Буиссон любовался им. Курбэ тяжело дышал, грузный подбородок его часто мотался из стороны в сторону.
— Серебро на возах, — произнес он. — Я никогда ничего подобного не видел. — Он громко и пошловато причмокивал губами, как актер, играющий старого сладострастника.
Буиссон говорил ему в плечо:
— Я знаю, революция управляет моей рукой. Я знаю. Но помогаю ли я революции? Нужен ли я ей как художник? Чем — понимаете? — чем я ей нужен? Это меня мучает. Я не вижу себя.
Курбэ, причмокивая, говорил:
— Вот сядьте тут и пишите. И не надо никогда выбирать, будто бы вот отсюда революция, а оттуда не революция или здесь она есть, а там вот нет. Совершенная чепуха. Напишите-ка, дружище, эту замечательную историю.
Буиссон говорил ему:
— Я не знаю, куда девать руки и ноги; все тело, кроме сердца, кажется мне несносной обузой. Я весь счастлив этим изумительным беспокойством. Что делать? Я иногда думаю — писать ли? Может быть, просто взять винтовку и итти в батальон?

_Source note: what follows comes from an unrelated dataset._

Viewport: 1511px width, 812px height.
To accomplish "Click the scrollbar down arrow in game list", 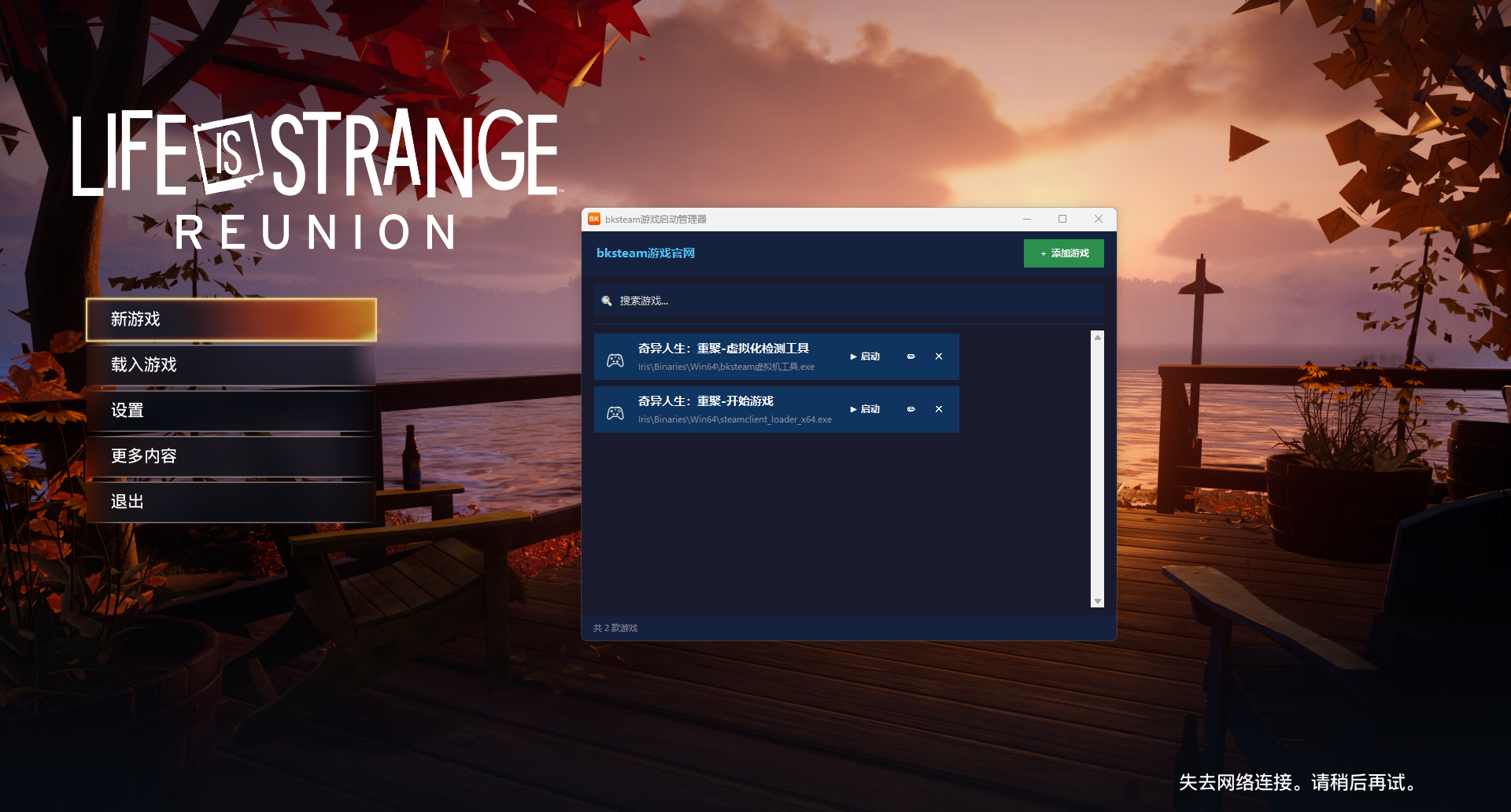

Курбэ обернулся и, еще щуря глаза, как он всегда делал, высматривая уголок жизни для картины, сказал беспечно и очень убежденно, сразу ответив на несколько сомнений Буиссона:
— А чем угодно. Пишите хоть той же винтовкой!
Он быстро пошел вслед Камелина, волоча за собой Буиссона.
— Боитесь? А чего вы боитесь? Совершенная чепуха. Я скажу так: сердце у человека одно. Если его нет в работе — нет нигде. Вы не преувеличиваете насчет своего сердца? — строго спросил он. — А то, может, вы ни во что и не верите, — добавил он неуважительно и, прекратив говорить, бесцеремонно оперся о плечо Буиссона, так как одышка мешала ему итти.
К ним подбежал ювелир Файзулла Франсуа, еврей, феллах и турок одновременно. С его лица скатывался мелкий медленный пот, делая лицо похожим на кусок свежего сыра.
— Господа, пропадают неповторимые вещи, — сказал он шопотом. — Послушайте, вот вчера… Моиз!
Бедно одетый старьевщик подскочил к нему.
— Моиз, расскажи господам артистам твое вчерашнее происшествие.
Голос Камелина прервал его сообщение.